Not sure what you mean by this. 3rd level cache is shared. Die-level cache is shared. Primary caches are small and are shared between pairs of hyper-threaded cores. If a task has been suspended for 100ms you can just assume that primary cache is cold.

> Adaptive load-balancing is quite possible with fibers sticking to a thread and is a question of application design.

Then you should not have fibers at all since an event based solution is even faster (but more work). Coroutines is a convenience feature, not a performance feature. You need control over workload scheduling to optimize to prevent 3rd level cache pollution. Random  fine grained scheduling is not good for memory intensive workloads because you push out data from the caches prematurely.

> I bet it still helps some workloads and hurts others without "me" scheduling anything.

Hyperthreading requires two cores to run specific workloads at the same time. If not you are better off just halting that extra core. The idea with hyperthreading is that one thread fills in holes in the pipeline when the other thread is stalled.

> Not sure if this is English,

When people pick on typos the debate is essentially over...

EOD
June 05, 2015
On Friday, 5 June 2015 at 17:28:39 UTC, Ola Fosheim Grøstad wrote:
> On Friday, 5 June 2015 at 14:51:05 UTC, Chris wrote:
>> I agree, but I dare doubt that a slight performance edge will make the difference. There are load of factors (knowledge base, infrastructure, complacency, C++-Guruism, marketing etc.) why D is an underdog.
>
> But everybody loves the underdog when it catches up to the pack and beats the pack on the finish line. ;^)
>
> I now follow Pony because of this self-provided benchmark:
>
> http://ponylang.org/benchmarks_all.pdf
>
> They are communicating a focus for a domain, a good understanding of their area, and it makes me want to give it a spin even at this early stage where I obviously can't actually use it.
>
> I am not saying Pony is good, but it makes a good case for itself IMO.
>
>> no sugar, thanks." I know, as usual I simplify things and exaggerate!
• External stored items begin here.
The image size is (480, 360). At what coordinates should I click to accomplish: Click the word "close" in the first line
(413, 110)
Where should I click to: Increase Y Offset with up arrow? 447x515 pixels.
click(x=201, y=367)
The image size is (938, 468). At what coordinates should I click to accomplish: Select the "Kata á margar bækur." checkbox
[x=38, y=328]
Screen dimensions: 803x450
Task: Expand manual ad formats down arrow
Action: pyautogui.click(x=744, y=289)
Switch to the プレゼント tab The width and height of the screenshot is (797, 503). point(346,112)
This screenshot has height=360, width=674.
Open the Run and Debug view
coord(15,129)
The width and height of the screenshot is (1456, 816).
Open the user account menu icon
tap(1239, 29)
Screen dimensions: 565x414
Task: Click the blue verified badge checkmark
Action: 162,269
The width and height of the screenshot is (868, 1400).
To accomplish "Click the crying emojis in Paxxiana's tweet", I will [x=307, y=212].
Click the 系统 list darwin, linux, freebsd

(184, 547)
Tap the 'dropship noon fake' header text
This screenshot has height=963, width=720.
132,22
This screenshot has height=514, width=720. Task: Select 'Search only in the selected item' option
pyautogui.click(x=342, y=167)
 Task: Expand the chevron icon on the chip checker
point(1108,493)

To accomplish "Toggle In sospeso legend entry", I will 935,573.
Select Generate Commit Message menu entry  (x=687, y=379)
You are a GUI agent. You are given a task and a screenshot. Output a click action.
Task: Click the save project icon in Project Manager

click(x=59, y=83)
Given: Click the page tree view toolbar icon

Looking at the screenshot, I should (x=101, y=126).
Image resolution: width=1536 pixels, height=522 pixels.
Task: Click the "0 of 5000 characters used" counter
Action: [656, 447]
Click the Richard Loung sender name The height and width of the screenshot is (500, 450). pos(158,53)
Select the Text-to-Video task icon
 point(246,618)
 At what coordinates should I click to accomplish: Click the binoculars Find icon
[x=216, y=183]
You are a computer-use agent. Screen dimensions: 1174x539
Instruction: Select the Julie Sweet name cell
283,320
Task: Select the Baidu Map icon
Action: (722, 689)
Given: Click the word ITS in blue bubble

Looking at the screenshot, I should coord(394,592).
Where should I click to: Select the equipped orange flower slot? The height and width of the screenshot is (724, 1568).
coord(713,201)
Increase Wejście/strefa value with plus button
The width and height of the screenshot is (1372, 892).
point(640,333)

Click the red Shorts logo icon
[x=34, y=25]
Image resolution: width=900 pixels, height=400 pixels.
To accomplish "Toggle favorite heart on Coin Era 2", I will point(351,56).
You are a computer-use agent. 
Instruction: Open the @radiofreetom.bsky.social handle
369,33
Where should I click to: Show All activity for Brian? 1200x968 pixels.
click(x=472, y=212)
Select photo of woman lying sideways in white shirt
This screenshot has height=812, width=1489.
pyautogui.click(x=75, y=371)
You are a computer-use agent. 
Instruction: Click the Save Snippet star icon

He he he. But programming languages are like everything else, only because something is good doesn't mean that people will buy it.
>
> Sure, but it is also important to make people take notice. People take notice of benchmark leaders. And too often benchmarks measure throughput while latency is just as important.
>
> End user don't notice peak throughput (which is measurable as a bleep on the cloud server instance-count logs), they notice reduced latency. So to me latency is the most important aspect of a web-service (+ programmer productivity).
>
> I don't find Go exciting, but they show concern for latency (concurrent GC etc). Communicating that concern is good, even before they reach whatever goals they have.
>
>> As regard compiler-based features, as soon as features are compiler-based people will complain "Why is it built-in? That should be handled by a library! I want more freedom!" I know for sure.
>
> Heh, not if it is getting you an edge, but if it is a second citizen addition. Yes, then I agree.
>
> Cheers!

Thanks for showing me Pony. Languages like Nim and Pony keep popping up which shows a) how important native compilation is and b) that there are still loads of issues in standard languages (C/C++/Python/Java/C#). But D is already there, it's already usable, and new languages often re-invent D.
June 05, 2015
On 6/5/15 10:17 AM, "Ola Fosheim =?UTF-8?B?R3LDuHN0YWQi?= <ola.fosheim.grostad+dlang@gmail.com>" wrote:
> On Friday, 5 June 2015 at 13:20:27 UTC, Steven Schveighoffer wrote:
>> I think I'll go with Liran's experience over your hypothetical
>> anecdotes. You seem to have a lot of academic knowledge, but I'd
>> rather see what actually happens. If you have that data, please share.
>
> There is absolutely no reason to go personal.

I didn't, actually. Your arguments seem well crafted and persuasive, but I've seen so many arguments based on theory that don't always pan out. I like to see hard data. That's what Liran's experience provides. Perhaps you have it too? Please share if you do.

-Steve
June 06, 2015
On Friday, 5 June 2015 at 19:21:32 UTC, Steven Schveighoffer wrote:
> I didn't, actually. Your arguments seem well crafted and persuasive, but I've seen so many arguments based on theory that don't always pan out. I like to see hard data. That's what Liran's experience provides. Perhaps you have it too? Please share if you do.

I have absolutely no idea what you are talking about. Experience is data? Huh?

If you talk about benchmarking, you do this by defining a baseline to measure up against and run a wide set of demanding workloads with increasing load until the system performance collapses, then you analyze the outcome for each workload. One usually pick best-of-breed "competitor" as the baseline. E.g. Nginx gained traction by benchmarking against Apache.

If you are talking about multi-threading/fibers/event-based systems you read technical optimization manuals from CPU vendors for each processor generation, they provide what you need to know when designing scheduling heuristics. The problem is how to give the scheduler meta information. In event systems that is explicit, in D you could provide information through "yield" either by profiling, analysis, or explict... but getting to event based performance isn't all that easy...
June 06, 2015
On 05/06/15 16:44, Dmitry Olshansky wrote:
>
> * You seem to assume the same. Fine assumption given that OS usually
> tries to keep the same cores working on the same threads, for the
> similar reasons I believe.
>

I see that people already raised the point that the OS does allow you to pin a thread to specific cores, so lets skip repeating that.

AFAIK, the kernel tries to keep threads running on the same core they did before is because moving them requires so much locking, synchronous assembly instructions and barriers, resulting in huge costs for migrating threads between cores.

Which turns out to be relevant to this discussion, because that will, likely, also be required in order to move fibers between threads.

A while back, a friend and myself ran an (incomplete) research project where we tried reverting to the long discarded "one thread per socket" model. It actually performed really well (much much better than the "common wisdom" would have it perform), provided you did two things:
1. Use a thread pool. Do not actually spawn a new thread each time a new incoming connection arrives
and
2. pin that thread to a core, don't let it migrate

Since we are talking about several tens of thousands of threads, each random fluctuation in the load resulted in the kernel's scheduler wishing to migrate them, resulting in losing thousands of percent worth of performance. Once we locked the threads into place, we were, more or less, on par with micro-threading in terms of overall performance the server could take.

Shachar